Vous parlez des gens qui revendiquaient « être Charlie » mais qui n’étaient pas des lecteurs du journal. Aujourd’hui, vous avez 200.000 abonnés…

200.000 abonnés qui n’ont pas encore lu Charlie, parce qu’ils n’ont encore rien reçu dans leur boîte aux lettres! [rires)

Pensez-vous à ces nouveaux abonnés en préparant le prochain numéro?

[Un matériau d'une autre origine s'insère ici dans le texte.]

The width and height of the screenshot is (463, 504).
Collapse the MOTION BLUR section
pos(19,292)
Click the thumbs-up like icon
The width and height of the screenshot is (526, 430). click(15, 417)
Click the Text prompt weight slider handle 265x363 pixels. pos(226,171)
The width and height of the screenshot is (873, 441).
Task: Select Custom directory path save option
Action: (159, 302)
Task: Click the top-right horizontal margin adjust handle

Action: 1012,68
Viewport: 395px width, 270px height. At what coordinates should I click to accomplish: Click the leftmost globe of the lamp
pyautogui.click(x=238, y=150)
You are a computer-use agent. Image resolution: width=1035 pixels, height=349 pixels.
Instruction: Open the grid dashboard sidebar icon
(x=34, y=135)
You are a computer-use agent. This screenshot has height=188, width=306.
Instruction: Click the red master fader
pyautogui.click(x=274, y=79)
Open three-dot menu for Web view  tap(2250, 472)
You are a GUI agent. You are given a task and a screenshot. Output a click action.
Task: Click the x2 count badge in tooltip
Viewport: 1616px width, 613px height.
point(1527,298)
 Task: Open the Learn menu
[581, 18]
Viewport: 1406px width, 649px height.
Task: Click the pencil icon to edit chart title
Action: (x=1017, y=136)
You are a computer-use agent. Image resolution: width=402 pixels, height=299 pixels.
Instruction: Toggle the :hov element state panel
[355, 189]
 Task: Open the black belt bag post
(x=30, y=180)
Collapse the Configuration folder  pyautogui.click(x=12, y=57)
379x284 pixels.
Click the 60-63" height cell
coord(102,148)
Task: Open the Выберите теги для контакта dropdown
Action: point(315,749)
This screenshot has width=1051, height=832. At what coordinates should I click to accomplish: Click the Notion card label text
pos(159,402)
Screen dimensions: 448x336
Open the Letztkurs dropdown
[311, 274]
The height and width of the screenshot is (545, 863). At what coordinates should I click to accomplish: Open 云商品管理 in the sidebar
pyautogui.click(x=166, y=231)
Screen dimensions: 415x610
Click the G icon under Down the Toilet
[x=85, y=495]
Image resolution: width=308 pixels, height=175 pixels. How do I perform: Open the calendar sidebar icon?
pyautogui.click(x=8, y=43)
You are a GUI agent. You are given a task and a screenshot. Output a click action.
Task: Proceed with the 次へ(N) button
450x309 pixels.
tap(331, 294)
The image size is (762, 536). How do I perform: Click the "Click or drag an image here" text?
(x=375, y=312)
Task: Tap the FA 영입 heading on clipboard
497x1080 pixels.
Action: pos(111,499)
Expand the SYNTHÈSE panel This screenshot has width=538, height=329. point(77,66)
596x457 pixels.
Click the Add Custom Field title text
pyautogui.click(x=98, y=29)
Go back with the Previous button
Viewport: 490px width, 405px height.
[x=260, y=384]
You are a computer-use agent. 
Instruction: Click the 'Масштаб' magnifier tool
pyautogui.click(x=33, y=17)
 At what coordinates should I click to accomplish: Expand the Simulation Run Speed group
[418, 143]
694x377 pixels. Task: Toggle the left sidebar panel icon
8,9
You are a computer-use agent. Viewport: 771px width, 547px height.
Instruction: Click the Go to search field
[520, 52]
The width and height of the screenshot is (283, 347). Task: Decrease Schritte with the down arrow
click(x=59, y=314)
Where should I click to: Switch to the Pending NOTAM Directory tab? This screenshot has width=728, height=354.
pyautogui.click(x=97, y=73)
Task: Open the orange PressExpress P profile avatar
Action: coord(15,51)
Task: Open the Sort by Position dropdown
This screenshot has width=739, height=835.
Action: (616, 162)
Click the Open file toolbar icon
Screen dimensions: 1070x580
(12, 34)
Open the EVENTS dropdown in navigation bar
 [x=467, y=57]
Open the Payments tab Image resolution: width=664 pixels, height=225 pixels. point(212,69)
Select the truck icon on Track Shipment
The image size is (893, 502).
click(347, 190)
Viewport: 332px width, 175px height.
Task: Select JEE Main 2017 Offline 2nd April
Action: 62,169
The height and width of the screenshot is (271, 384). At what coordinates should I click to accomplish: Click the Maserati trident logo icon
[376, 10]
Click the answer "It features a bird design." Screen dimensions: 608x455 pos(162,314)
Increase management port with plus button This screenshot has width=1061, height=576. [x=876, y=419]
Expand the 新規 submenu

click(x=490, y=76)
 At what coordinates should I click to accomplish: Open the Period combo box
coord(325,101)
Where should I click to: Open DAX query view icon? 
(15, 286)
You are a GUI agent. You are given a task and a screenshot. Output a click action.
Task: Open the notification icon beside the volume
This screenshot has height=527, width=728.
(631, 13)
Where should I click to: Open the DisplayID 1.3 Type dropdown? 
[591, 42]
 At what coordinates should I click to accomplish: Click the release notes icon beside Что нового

Une chose est sûre : on ne va pas changer en quinze jours. Peut-être qu’ils seront déçus, peut-être qu’ils vont découvrir que Charlie n’est pas ce à quoi ils s’attendaient. Mais, dans tous les cas, on va essayer de faire un bon journal. Soit ils nous suivront, soit ils nous abandonneront. Mais ce n’est pas grave, c’est le geste qui compte.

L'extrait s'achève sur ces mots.